Mevlana kendi döneminde *o zamana kadar pek görülmedik 'farklı' bir din anlayışı ortaya koymuştur. fakat bu din anlayışının temelleri onun çocukluğuna kadar uzanmaktadır. 'bir anda', 'aniden' Şems'i gördü de, hemen değişmedi yani...
birinci cephe, babası Bahaeddin veled'dir. b.veled, belh'de Necmeddin Kübra'nın kurduğu 'kübrevilik' tarikatına mensuptu. Necmeddin kübra her zaman yüzünü 'peçe' ile örter, müritlerine yüzünü göstermezmiş. bu şekilde dünyanın 'geçici' olduğu mesajını verirmiş. biz de şimdi Afganistan'da kadınlara niye zulmediliyor, okutulmuyor, yüzleri bilmem kaç kat örtüyle örtülüyor diye kızıyoruz. adam erkeklere bile peçe geçirmiş, taa ki kadınlar... o devirde tasavvuf dervişlerinden birinin elinde veya üstünde kağıt kalem görürlerse onu 'kınar'larmış. biri beline sıkıştırdığı kağıt kalemle bir gün tekkeye gelmiş, belinde kağıt kalem gören başka bir derviş ona seslenerek 'avret * mahallin görünüyor, hemen ört' demiş. yani adamların kağıt kaleme bile tahammülü yok, okumaya, araştırmaya, okula gitmeye düşmanlığı hiç söylemeye gerek yok...

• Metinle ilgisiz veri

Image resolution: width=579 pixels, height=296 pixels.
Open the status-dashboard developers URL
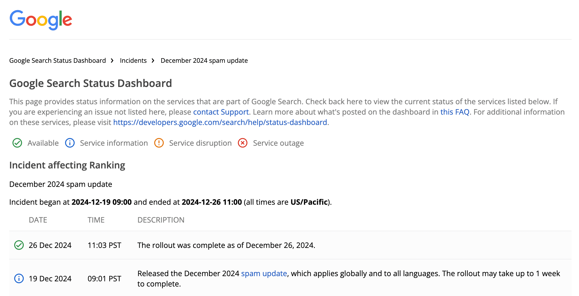[220, 122]
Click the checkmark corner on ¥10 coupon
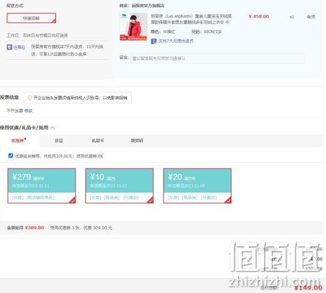 [151, 201]
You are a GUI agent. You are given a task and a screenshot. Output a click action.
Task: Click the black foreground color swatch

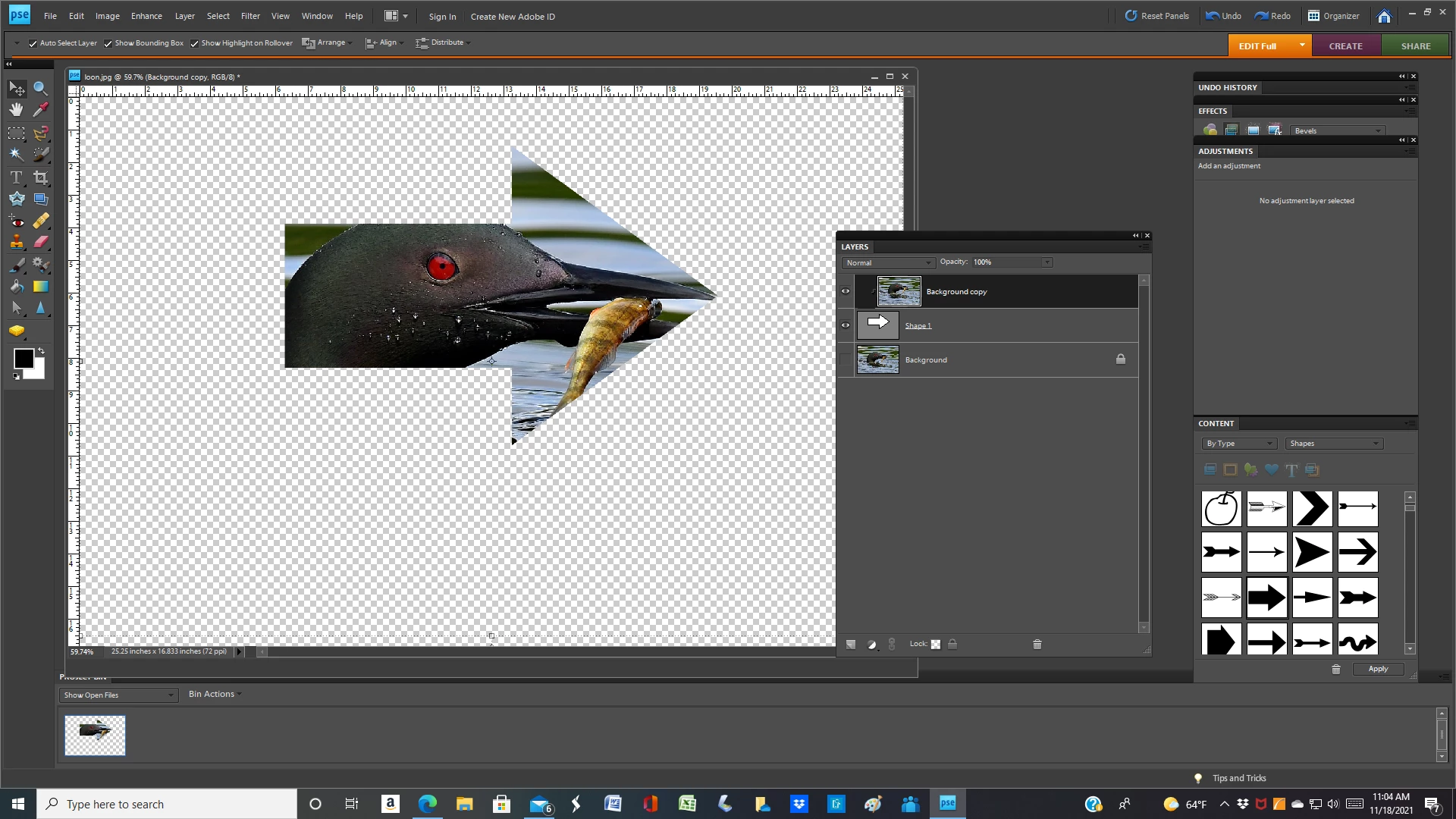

neyse Bahaeddin veled, belh'te istediği gibi ünlü bir alim (!) olamamanın, dolayısıyla 'Şöhret'in sıkıntılarını yaşıyordu. bir kitap bile yazmamıştı, ama alim olarak bilinmek istiyordu. bir zaman sonra bu hayalleri ona tam istediği gibi bir rüya gördürttü: rüyasında peygamber ona 'bundan sonra sana herkes, sultan'ül ulema (alimlerin sultanı) desin' diyordu. peygamberin bu emrini tuttu -çünkü rüya vahiyin kırkta biriydi ona göre- kendisine 'sultan'ül ulema'dedirtmeye başladı. bu hitap o günün gerçek alimleri ve Fahrettin razi gibi dahi bir filozof tarafından hoş karşılanmadı ve onu sıkıştırmaya başladılar. sen herhangi bir kitap yazmadan, okumadan, araştırma yapmadan, bu cahilliğinle kendine bu lakabı takamazsın dediler... bu olay canını sıktı Bahaeddin veled'in ve 'cahil' bir alim olarak kendine tutunacak bir yer aramak için belh'ten göç etmeye karar verdi. Şam'a uğradı, orada tutunamazdı, her yer medrese kaynıyordu, bağdat desen hiç olmazdı... en sonunda yeni Müslüman olmuş, islam'dan bi-haber olan Anadolu'ya geldi. Erzincan'da bir emirin kızını etkileyerek kendisine medrese yaptırdı ve olmayan bilgisiyle dersler vermeye başladı. sonra karaman, kayseri derken en sonunda başkent Konya'da kendisine bir yer edindi. oğlu Mevlana'yı medresenin başına getirdi. tasavvuf düşüncesi yavaş yavaş medreselere girmeye başladı.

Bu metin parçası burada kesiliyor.